São Paulo, 29 de abril de 2006
COPA DA EDUCAÇÃO
Gesner Oliveira
Pouca gente tomou
conhecimento, mas ontem foi o Dia da Educação. O país precisa acordar para o
assunto. Se o Brasil for eliminado da Copa da Alemanha, haverá luto nacional.
Mas perdemos de goleada todos os dias nos bancos escolares e tudo continua na
mesma. Ou pior.
Segundo as Nações Unidas, o
país registra taxa de repetência superior a 10% entre a primeira e quarta
séries do ensino fundamental. O indicador para o Brasil é de 21%, igual ao de
Moçambique; e superior ao do Camboja (11%), Haiti (16%), Ruanda (19%), Lesoto (18%) e Uganda (14%), para citar alguns países com
recursos significativamente mais limitados relativamente ao Brasil.
Sergio Ferreira e Fernando
Veloso fizeram instigante proposta de reforma educacional no livro Rompendo o
Marasmo de Armando Castelar e Fábio Giambiagi da Editora Campus. O
capítulo também contém os principais dados da tragédia brasileira.

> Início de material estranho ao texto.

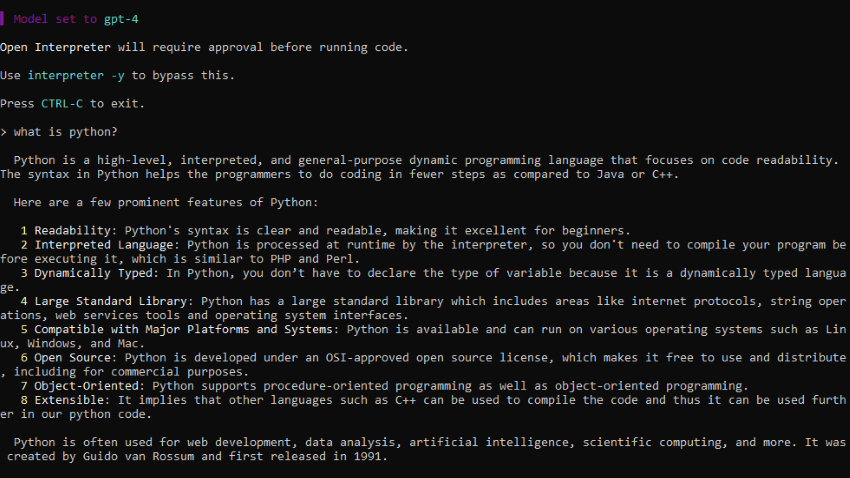850x478 pixels.
Task: Click list number 8 before Extensible
Action: pyautogui.click(x=24, y=400)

O atraso é alarmante. A escolaridade média da população de 15 anos
ou mais de idade era de 4,9 anos em 2000. É um número inferior ao de vários
outros emergentes, como a Índia (4,9), China (6,4), Costa Rica (6,1) e
Argentina (8,8). E naturalmente bem inferior ao de países desenvolvidos como os
EUA (12,1). Pouco mais de um entre cinco brasileiros tem pelo menos o ensino
médio. Nos EUA esta proporção é de 91%, na Coréia do Sul de 82% e na Argentina
de 51%.
Fala-se em maior equilíbrio
no futebol mundial. É verdade. Mas o real problema reside na perda de posição
na corrida do conhecimento. Em 1960 o Brasil tinha um nível de escolaridade média
de 2,9 anos, superior ao do México (2,8), Índia (1,7) e Portugal (1,9). O
México ultrapassou o Brasil neste indicador nos anos setenta e Índia e Portugal nos deixaram para trás nos oitenta.
A tragédia educacional não
pode ser explicada pela falta de recursos. O Brasil gasta 4,2% do PIB em
educação. É um percentual equivalente ao da Coréia do Sul e superior ao do
Japão (3,6%). O problema é que o país gasta mal. As prioridades estão
invertidas. Os ricos se beneficiam dos poucos benefícios que o sistema oferece
e os pobres estão excluídos.
Um sistema educacional
democrático deveria dotar
as pessoas das faculdades básicas para desenvolverem suas potencialidades. Isso
exige ênfase nos primeiros anos de escola e mesmo na pré-escola. O sistema
brasileiro faz o contrário. Oferece uma péssima educação básica de forma que só
os ricos podem se preparar de maneira adequada nos primeiros estágios de
aprendizado. E depois subsidia as mesmas camadas privilegiadas com ensino
gratuito nas universidades públicas.
Os dados do Banco Mundial
apresentados por Ferreira e Veloso são ilustrativos. O subsídio público por
aluno matriculado no ensino superior no Brasil é de 51% contra cerca de 11% nos ensinos médio e fundamental.
Os autores citados fazem uma
série de propostas para mudar este quadro. As sugestões vão
na direção de maior prioridade para os ensinos fundamental e médio,
maior ênfase na qualidade e introdução de mecanismos de eficiência e
competição. A discussão de cada uma das propostas mereceria outro artigo.
Antes de
mais nada é preciso mudar a
atitude. O mundo globalizado não admite mais a acomodação na mediocridade. Um
exemplo apresentado por Andrés Oppenheimer em debate recente na Universidade de
Miami sobre a situação igualmente preocupante do México ilustra o problema.
Recentemente o Times divulgou lista das melhores universidades do mundo na qual
a Universidade Autônoma do México (UNAM) ficou na 96ª posição (100 posições na
frente da instituição brasileira mais bem colocada). Em vez de lamentar, um
jornal mexicano destacou o fato da UNAM ser a melhor instituição mexicana!
Se o Brasil e o México
pretendem crescer, é hora de mudar de atitude. Não importa tanto ganhar ou
perder a Copa do Mundo. Desde que se comece a trabalhar com seriedade para ao
menos se classificar daqui a duas gerações para a Copa da Educação.